→ Work required
The lines needed are those below that contain the word "link"; copy each one.

Stored records:
* * *

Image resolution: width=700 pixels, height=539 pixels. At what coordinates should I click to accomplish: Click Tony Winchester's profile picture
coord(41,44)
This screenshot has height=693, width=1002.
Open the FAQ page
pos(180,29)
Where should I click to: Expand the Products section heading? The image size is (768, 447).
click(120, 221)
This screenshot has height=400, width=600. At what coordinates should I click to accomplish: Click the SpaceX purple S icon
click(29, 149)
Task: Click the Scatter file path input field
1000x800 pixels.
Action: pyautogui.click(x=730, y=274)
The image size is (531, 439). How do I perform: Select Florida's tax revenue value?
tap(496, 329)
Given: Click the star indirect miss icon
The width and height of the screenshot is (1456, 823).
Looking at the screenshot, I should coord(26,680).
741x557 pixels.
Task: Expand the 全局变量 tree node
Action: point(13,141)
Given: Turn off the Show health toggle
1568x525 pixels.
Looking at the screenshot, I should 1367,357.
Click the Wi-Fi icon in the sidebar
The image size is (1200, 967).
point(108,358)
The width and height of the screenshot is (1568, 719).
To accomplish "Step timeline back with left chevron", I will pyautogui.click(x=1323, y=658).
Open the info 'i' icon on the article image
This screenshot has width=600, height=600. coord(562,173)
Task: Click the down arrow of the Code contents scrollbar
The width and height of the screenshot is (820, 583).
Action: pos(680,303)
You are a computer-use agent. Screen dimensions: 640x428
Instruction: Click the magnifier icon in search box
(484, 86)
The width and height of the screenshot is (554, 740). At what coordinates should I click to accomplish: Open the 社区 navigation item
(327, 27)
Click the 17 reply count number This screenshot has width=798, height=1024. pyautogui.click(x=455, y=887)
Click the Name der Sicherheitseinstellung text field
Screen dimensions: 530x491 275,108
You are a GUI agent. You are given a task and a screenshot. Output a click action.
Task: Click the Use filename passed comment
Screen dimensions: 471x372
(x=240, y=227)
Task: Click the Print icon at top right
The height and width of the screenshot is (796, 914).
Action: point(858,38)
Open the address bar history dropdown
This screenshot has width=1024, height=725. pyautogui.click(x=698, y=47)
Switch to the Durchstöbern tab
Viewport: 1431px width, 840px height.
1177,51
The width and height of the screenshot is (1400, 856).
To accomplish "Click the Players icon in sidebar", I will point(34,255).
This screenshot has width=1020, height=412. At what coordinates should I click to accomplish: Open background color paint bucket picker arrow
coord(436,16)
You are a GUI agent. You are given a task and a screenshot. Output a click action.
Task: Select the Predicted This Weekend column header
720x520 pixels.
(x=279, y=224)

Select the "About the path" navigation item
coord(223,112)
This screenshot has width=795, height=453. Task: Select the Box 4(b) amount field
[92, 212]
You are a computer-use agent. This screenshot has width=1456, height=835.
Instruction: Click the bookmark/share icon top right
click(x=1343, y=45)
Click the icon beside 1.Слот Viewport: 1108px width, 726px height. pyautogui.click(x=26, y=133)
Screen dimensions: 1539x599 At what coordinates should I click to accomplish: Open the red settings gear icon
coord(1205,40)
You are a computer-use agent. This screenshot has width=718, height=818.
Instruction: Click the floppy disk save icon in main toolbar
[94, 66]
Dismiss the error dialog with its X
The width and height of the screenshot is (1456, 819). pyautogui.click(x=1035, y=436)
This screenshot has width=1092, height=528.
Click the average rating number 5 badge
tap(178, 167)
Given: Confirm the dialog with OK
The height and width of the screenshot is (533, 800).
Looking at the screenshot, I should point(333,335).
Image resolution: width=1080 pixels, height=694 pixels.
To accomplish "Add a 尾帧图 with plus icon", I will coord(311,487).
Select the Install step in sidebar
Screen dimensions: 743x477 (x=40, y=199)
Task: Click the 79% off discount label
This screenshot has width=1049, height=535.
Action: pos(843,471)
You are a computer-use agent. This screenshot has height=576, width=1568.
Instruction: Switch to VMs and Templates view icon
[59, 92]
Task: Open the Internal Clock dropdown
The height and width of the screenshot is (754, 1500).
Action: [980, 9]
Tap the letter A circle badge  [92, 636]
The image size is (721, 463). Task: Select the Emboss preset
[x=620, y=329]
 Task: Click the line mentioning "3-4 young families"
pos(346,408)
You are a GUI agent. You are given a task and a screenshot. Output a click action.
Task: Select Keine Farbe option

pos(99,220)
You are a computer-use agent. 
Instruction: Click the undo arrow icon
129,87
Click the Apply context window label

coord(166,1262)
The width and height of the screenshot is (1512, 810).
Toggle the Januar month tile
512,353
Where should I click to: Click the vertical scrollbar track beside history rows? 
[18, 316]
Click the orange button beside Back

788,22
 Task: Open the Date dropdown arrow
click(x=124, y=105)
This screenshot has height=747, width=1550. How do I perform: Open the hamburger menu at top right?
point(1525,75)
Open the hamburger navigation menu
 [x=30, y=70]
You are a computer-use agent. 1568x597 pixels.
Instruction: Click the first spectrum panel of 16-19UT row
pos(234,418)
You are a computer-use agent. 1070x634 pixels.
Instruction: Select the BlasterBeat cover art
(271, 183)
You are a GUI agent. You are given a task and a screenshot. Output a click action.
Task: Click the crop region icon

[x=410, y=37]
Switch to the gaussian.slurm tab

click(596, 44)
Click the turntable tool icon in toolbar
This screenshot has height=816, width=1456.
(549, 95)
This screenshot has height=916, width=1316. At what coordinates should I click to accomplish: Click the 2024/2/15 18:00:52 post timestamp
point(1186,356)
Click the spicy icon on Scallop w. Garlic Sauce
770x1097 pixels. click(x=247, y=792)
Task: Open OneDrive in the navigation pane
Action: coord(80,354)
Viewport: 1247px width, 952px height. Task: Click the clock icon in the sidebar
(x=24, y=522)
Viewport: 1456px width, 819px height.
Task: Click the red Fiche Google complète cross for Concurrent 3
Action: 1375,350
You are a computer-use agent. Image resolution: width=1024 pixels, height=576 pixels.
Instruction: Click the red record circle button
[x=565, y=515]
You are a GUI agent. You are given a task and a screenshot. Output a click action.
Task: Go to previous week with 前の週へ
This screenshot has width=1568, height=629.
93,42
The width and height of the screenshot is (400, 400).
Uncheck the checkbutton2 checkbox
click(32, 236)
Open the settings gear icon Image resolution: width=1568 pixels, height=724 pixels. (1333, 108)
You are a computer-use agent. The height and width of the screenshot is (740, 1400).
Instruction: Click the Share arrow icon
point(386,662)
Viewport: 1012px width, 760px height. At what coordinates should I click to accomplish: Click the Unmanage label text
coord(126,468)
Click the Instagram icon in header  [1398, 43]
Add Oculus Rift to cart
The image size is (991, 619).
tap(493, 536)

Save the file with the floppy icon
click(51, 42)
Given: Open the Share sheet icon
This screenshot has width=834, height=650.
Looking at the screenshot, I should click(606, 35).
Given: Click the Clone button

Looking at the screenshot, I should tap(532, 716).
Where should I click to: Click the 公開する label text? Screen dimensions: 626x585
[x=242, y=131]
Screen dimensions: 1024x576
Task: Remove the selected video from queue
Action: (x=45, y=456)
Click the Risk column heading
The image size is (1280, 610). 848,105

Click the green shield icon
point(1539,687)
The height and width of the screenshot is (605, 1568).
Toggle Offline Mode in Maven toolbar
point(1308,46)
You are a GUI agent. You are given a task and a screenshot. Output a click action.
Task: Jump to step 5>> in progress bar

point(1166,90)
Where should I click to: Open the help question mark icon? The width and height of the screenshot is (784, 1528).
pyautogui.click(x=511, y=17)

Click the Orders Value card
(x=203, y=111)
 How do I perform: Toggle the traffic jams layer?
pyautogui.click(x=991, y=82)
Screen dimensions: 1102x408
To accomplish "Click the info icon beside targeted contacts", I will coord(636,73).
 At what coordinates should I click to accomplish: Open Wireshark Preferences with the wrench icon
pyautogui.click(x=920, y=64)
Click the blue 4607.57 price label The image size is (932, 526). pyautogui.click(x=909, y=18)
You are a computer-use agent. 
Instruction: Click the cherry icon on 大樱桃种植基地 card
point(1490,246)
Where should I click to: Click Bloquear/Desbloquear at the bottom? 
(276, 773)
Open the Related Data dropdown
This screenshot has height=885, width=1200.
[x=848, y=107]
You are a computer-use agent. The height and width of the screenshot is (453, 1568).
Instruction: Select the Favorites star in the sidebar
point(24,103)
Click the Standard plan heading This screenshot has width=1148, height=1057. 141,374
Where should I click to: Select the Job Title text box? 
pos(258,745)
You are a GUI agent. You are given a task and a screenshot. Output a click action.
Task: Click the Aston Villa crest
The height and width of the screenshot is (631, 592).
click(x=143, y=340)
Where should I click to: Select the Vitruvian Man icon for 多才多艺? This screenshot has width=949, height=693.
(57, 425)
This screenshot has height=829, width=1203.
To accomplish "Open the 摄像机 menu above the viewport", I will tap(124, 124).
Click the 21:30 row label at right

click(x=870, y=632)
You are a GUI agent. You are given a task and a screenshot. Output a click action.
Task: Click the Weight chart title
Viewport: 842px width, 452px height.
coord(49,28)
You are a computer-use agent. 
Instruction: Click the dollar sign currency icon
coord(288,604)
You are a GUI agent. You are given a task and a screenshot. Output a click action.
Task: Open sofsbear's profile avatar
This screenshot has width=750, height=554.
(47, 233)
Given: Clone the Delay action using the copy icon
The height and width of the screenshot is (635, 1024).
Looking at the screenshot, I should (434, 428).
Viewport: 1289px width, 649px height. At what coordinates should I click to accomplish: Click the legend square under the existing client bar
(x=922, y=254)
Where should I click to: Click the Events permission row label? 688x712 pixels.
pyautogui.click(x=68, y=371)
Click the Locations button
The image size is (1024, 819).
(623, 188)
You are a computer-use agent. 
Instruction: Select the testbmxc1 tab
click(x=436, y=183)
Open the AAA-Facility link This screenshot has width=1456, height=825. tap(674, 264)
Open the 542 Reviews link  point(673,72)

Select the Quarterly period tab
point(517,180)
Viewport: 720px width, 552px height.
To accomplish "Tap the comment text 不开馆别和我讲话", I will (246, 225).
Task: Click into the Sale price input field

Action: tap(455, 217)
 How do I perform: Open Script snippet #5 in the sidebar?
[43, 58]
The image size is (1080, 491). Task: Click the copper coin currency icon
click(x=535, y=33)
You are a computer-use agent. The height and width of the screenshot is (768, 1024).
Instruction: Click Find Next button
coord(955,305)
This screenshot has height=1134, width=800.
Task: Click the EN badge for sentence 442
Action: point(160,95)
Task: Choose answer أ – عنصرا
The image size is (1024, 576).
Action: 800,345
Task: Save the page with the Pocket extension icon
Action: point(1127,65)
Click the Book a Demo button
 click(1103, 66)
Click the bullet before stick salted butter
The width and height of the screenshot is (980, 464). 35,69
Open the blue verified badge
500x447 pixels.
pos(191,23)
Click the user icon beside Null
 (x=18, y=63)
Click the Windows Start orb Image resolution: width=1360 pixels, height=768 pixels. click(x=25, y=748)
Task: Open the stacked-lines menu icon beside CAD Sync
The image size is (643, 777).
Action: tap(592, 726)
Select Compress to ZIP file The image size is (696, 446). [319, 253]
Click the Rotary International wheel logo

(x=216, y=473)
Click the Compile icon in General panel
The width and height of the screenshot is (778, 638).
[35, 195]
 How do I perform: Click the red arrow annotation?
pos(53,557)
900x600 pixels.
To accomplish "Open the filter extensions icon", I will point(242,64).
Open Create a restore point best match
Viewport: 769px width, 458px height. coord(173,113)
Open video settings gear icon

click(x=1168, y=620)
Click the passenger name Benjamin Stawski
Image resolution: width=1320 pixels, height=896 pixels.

* * *

→ Worked solution
Open the AAA-Facility link This screenshot has width=1456, height=825. tap(674, 264)
Open the 542 Reviews link  point(673,72)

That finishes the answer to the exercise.